Na Argentina, o serviço postal foi privatizado em 1997 em uma concessão de três décadas para uma empresa da família do ex-presidente Maurício Macri, que não honrou todas as dívidas com o Estado. A empresa foi reestatizada em 2003 e quebrada na semana passada para que o passivo seja pago ao governo.
Já os Estados Unidos decidiram não tirar o monopólio do USPS, fundada em 1775. As competidoras privadas podem ofertar os serviços básicos, mas somente com preço superior ao da estatal. Elas ganham ao ofertar mais rapidez e confiabilidade. A estimativa é que a estatal americana detenha 20% do mercado de entregas.
Ainda não está claro como o governo pretende lidar com a universalização.
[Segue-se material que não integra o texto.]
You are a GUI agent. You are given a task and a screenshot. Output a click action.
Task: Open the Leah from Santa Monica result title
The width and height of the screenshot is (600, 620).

Uma das maiores críticas da ala contrária à privatização é a falta de interesse de grupos privados em áreas remotas e com baixo retorno financeiro.
Diogo Mac Cord, secretário especial de Desestatização, Desinvestimento e Mercados, afirmou na semana passada que esse argumento é uma “lenda urbana” porque, segundo ele, os Correios deixaram de operar em várias cidades.
O projeto de lei para a privatização diz que a União fica obrigada a manter o serviço postal universal e com modicidade de preços. Considera nesse grupo cartas, impressos, objetos postais com dimensões e pesos definidos pelo órgão regulador e telegramas.
Para Eduardo Gaban, sócio de Nishioka & Gaban Advogados, essas definições ainda não são suficientemente claras e representam um "cheque em branco para o governo da vez".
"Seja o governo ou o setor privado, tendem a abusar do poder se não houver uma delimitação clara sobre a reserva legal", diz. Ele se refere à entrega de cartões de crédito, por exemplo, que entraram no grupo de cartas, portanto do monopólio.
Gaban defende a privatização para tornar o serviço postal mais eficiente nos próximos anos e estimular o mercado adjacente de entregas de encomendas. Segundo ele, os Correios "não provaram até hoje que é preciso monopólio para universalizar".
Para a ala crítica à privatização, a estatal brasileira, com 98 mil funcionários, consegue segurar seu caixa e gerou lucro de R$ 1,5 bilhão em 2020, mesmo que grande parte de sua receita não seja feita de encomendas, área de atividade das transportadoras.
Marcos César Alves Silva, vice-presidente da Associação dos Profissionais dos Correios, afirma que o prejuízo de 2013 a 2016 não foi por roubo ou má gestão. Ele atribui o resultado a ações do Ministério da Economia no período, como congelamento de tarifas, retirada de dividendos do caixa da empresa e uma mudança contábil exigida no relatório financeiro.
"Os Correios são o grande troféu ideológico do governo, que só fala mal da empresa, o que tende a baixar seu preço. Não precisamos do Tesouro. É quase criminoso fazer isso", diz.